Mitigating the impact of decompression latency in L1 compressed data caches via prefetching
Abstract
Expanding cache size is a common approach for reducing cache miss rates and increasing performance in processors. This approach, however, comes at a cost of increased static and dynamic power consumption by the cache. Static power scales with the number of transistors in the design, while dynamic power increases with the number of transistors being switched and the effective operating frequency of the cache.
Cache compression is a technique that can increase the effective capacity of cache memory without experiencing the same gains in static and dynamic power consumption. Alternatively, this technique can reduce the physical size and therefore the static and dynamic energy usage of the cache while maintaining reasonable effective cache capacity. A drawback of compression is that a delay, or decompression latency, is experienced when accessing the compressed data, which affects the critical execution path of the processor. This latency can have a noticeable impact on processor performance, especially when implemented in first level caches.
Cache prefetching techniques have been used to hide the latency of lower level memory accesses. This work aims to investigate the combination of current prefetching techniques and cache compression techniques to reduce the effect of decompression latency and therefore improve the feasibility of power reduction via compression in high level caches.
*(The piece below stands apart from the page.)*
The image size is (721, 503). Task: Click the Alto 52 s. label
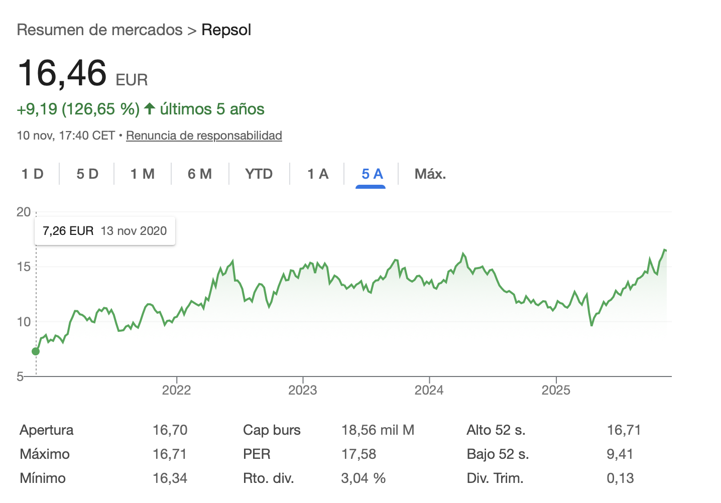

We propose an architecture that combines L1 data cache compression with table-based prefetching to predict which cache lines will require decompression. The architecture then performs decompression in parallel, moving the delay due to decompression off the critical path of the processor. The architecture is verified using 90nm CMOS technology simulations in a new branch of SimpleScalar, using Wattch as a baseline, and cache model inputs from CACTI. Compression and decompression hardware are synthesized using the 90nm Cadence GPDK and verified at the register-transfer level.
The results of our verifications demonstrate that using Base-Delta-Immediate (BΔI) compression, in combination with Last Outcome (LO), Stride (S), and Two-Level (2L) prefetch methods, or hybrid combinations of these methods (S/LO or 2L/S), provides performance improvement over Base-Delta-Immediate (BΔI) compression alone in L1 data cache. On average, across the SPEC CPU 2000 benchmarks tested, Base-Delta-Immediate (BΔI) compression results in a slowdown of 3.6%. Implementing a 1K-Set Last Outcome prefetch mechanism improves slowdown to 2.1% and reduces the energy consumption of the L1 Data Cache by 21% versus a baseline scheme with no compression.